* **Problem**: Copy all lines containing the string "pixels" from the records below.

* **Dataset entries**:
┌────────

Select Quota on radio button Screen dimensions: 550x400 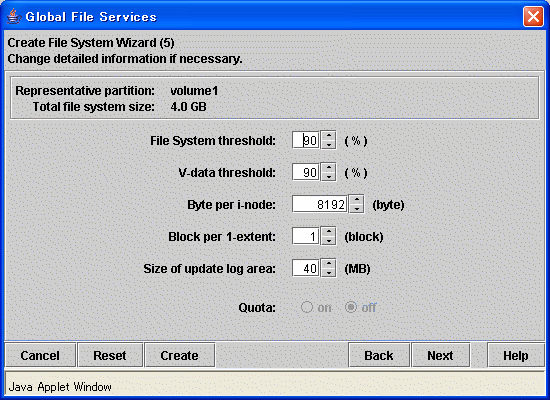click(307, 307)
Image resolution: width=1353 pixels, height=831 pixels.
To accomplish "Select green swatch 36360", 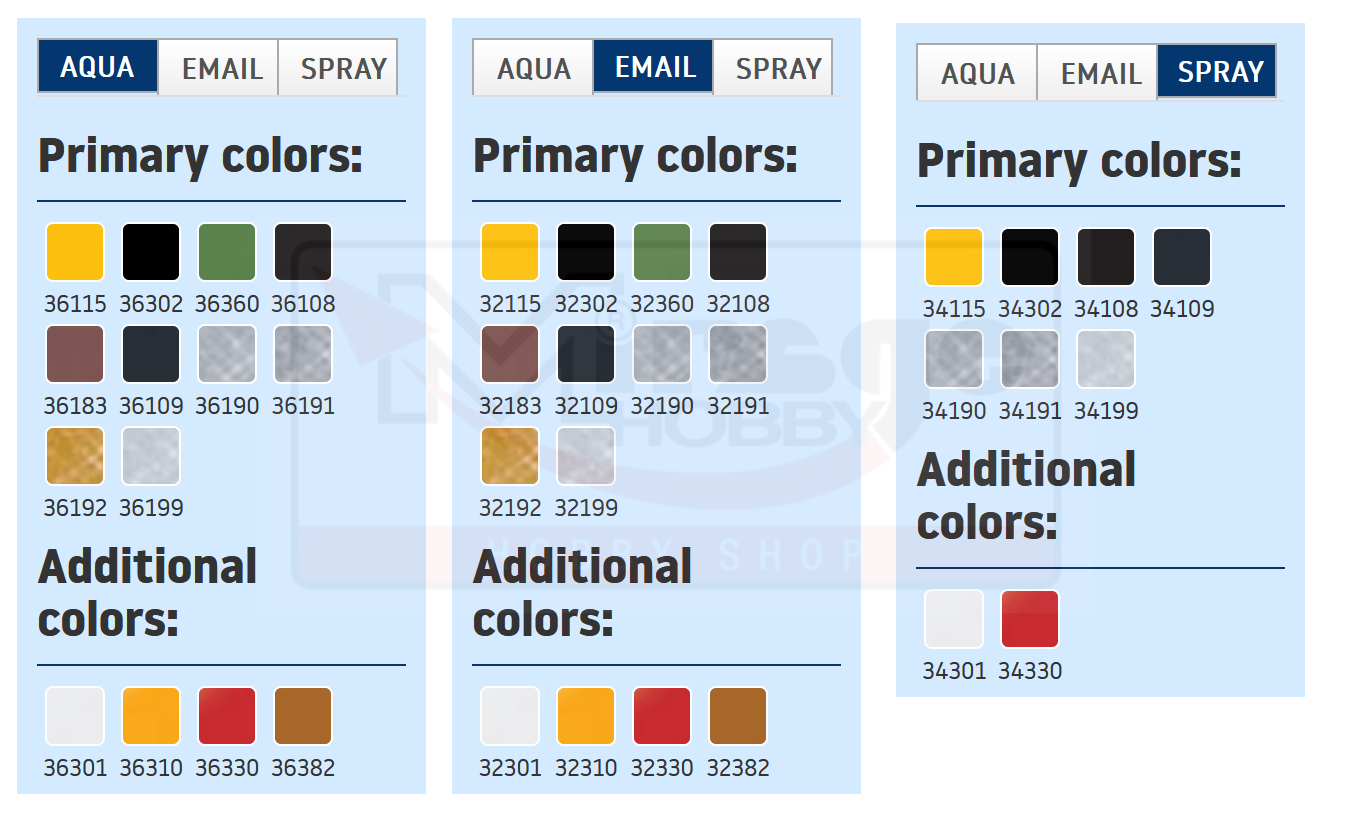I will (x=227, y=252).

└────────
┌────────

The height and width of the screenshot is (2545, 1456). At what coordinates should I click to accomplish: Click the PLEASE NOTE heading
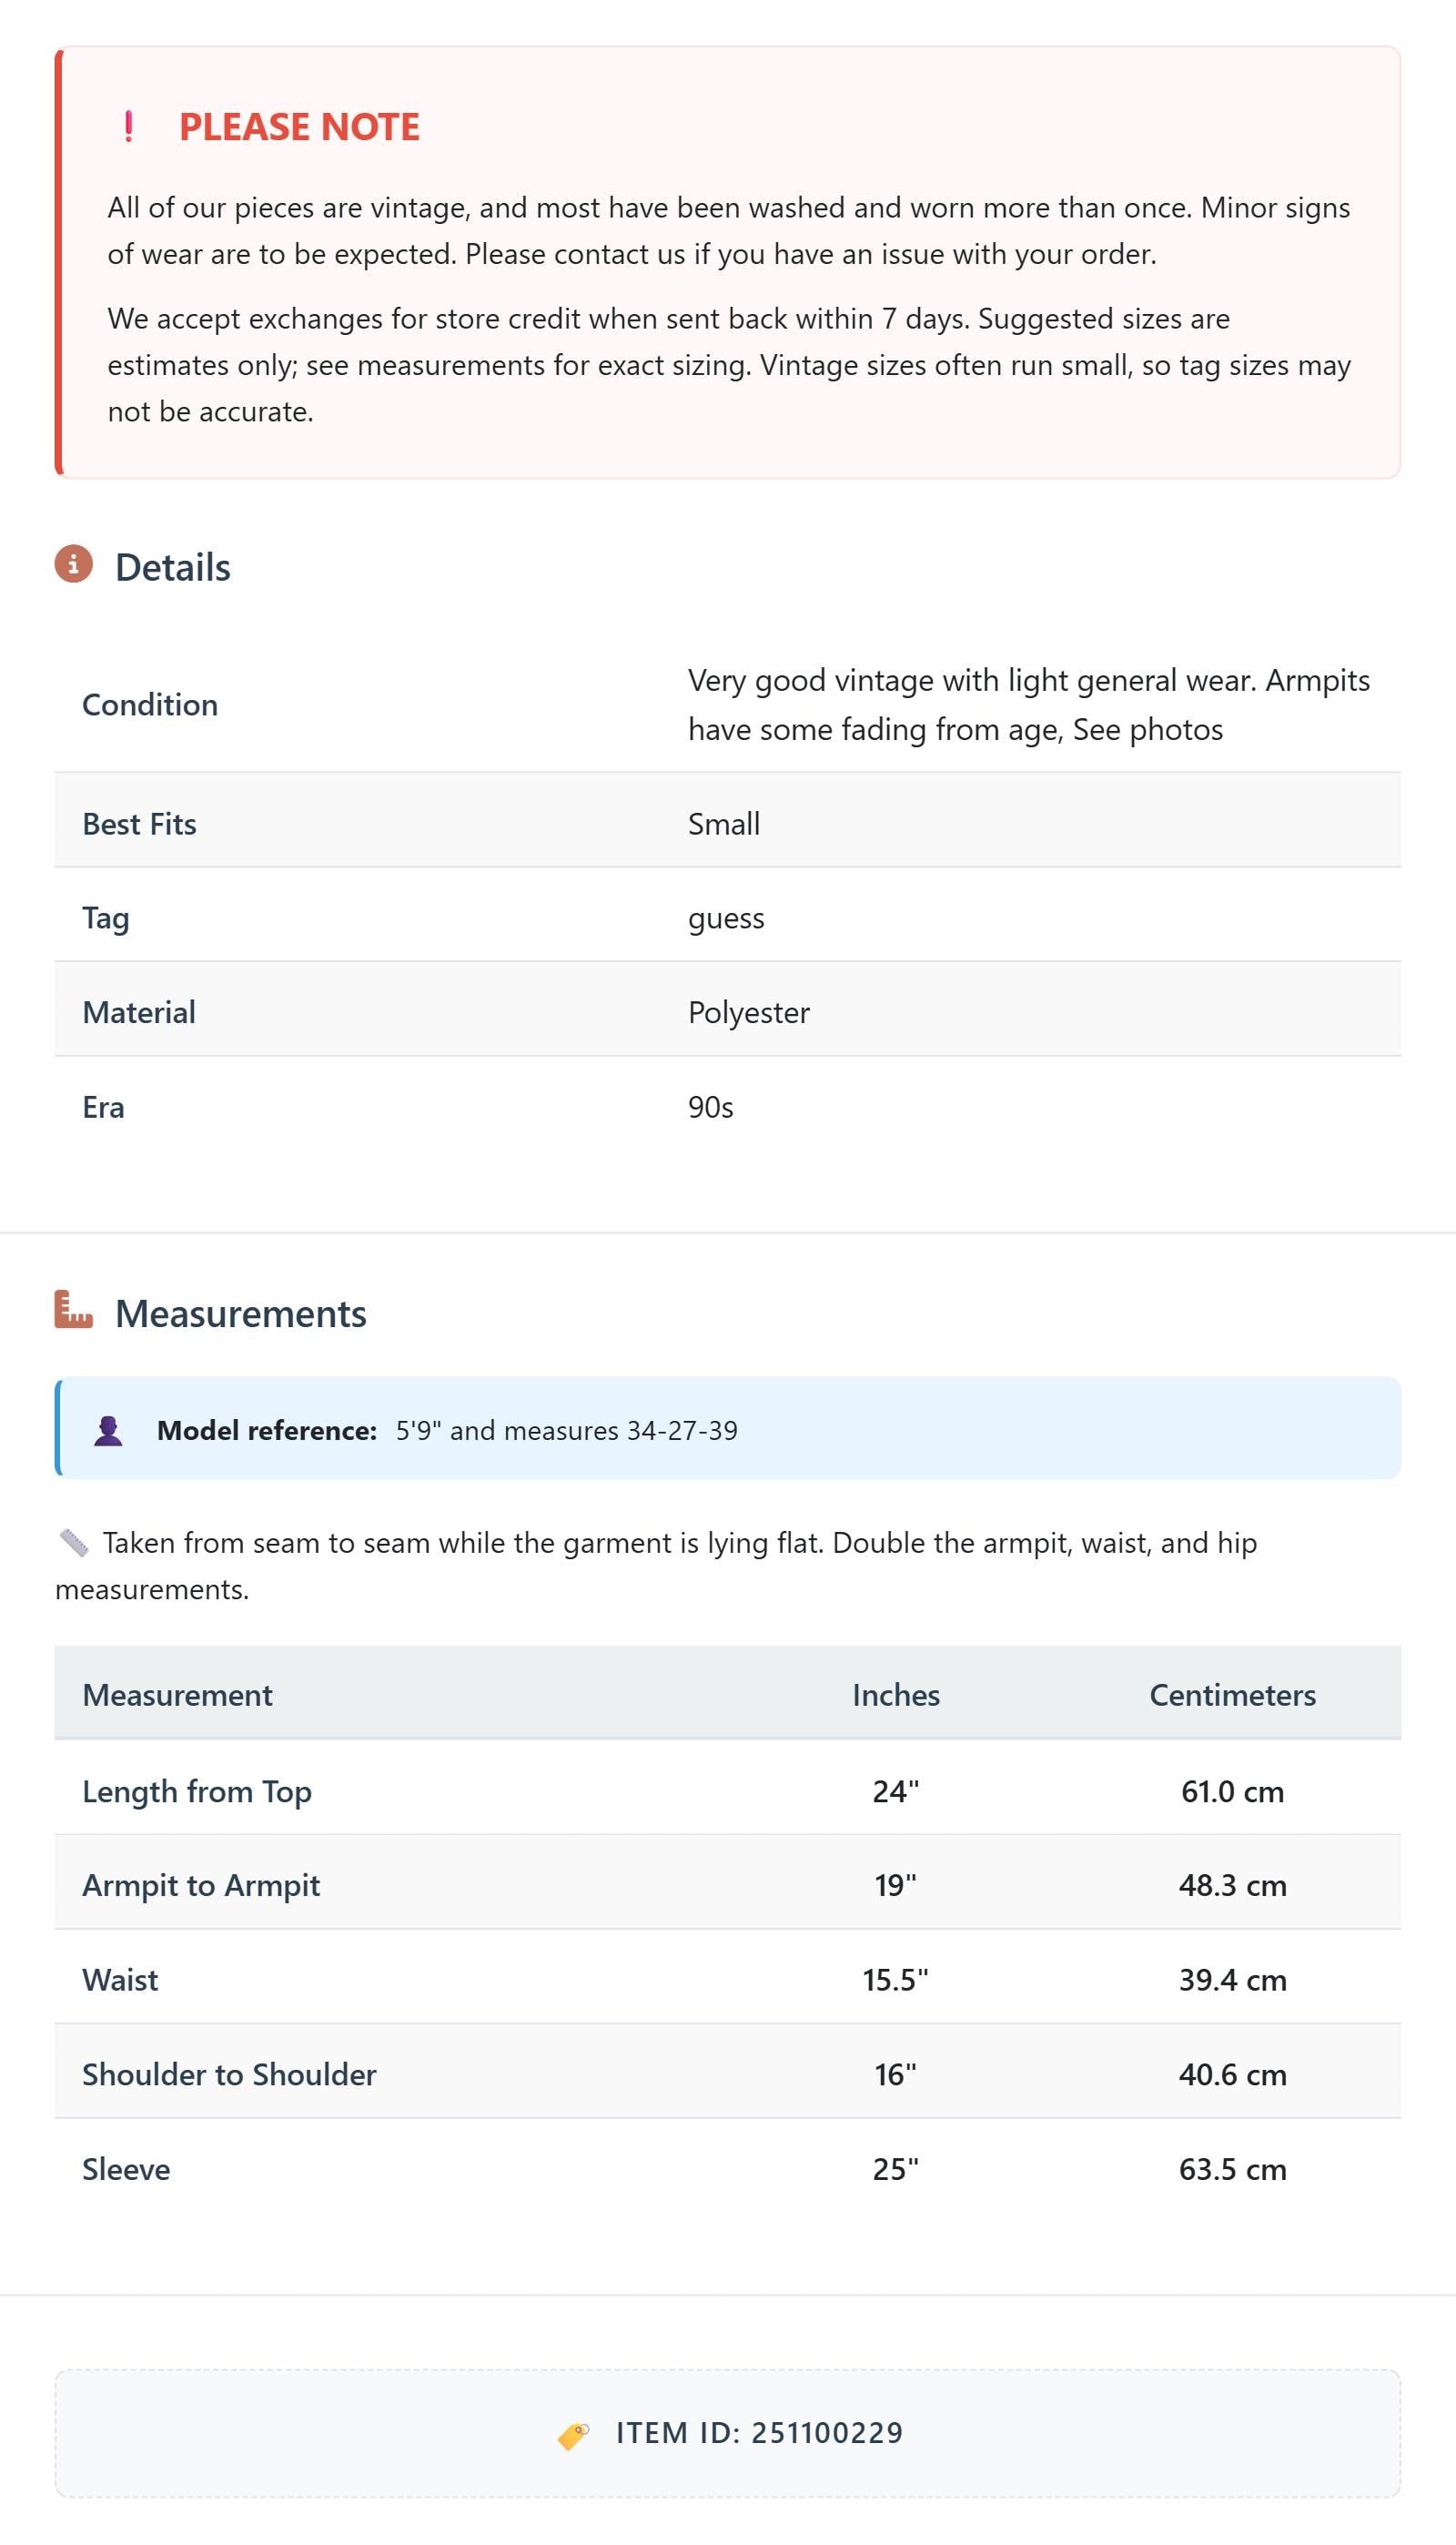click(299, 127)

└────────
┌────────

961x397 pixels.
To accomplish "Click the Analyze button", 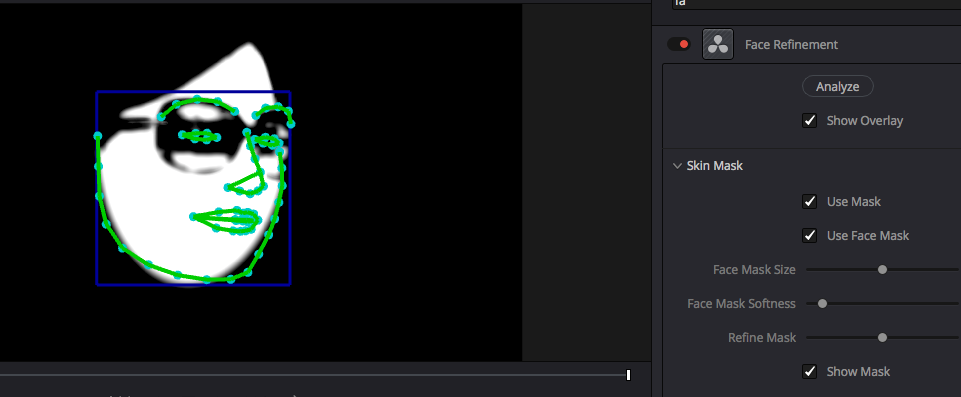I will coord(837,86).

└────────

* **Solved problem**:
Image resolution: width=1353 pixels, height=831 pixels.
961x397 pixels.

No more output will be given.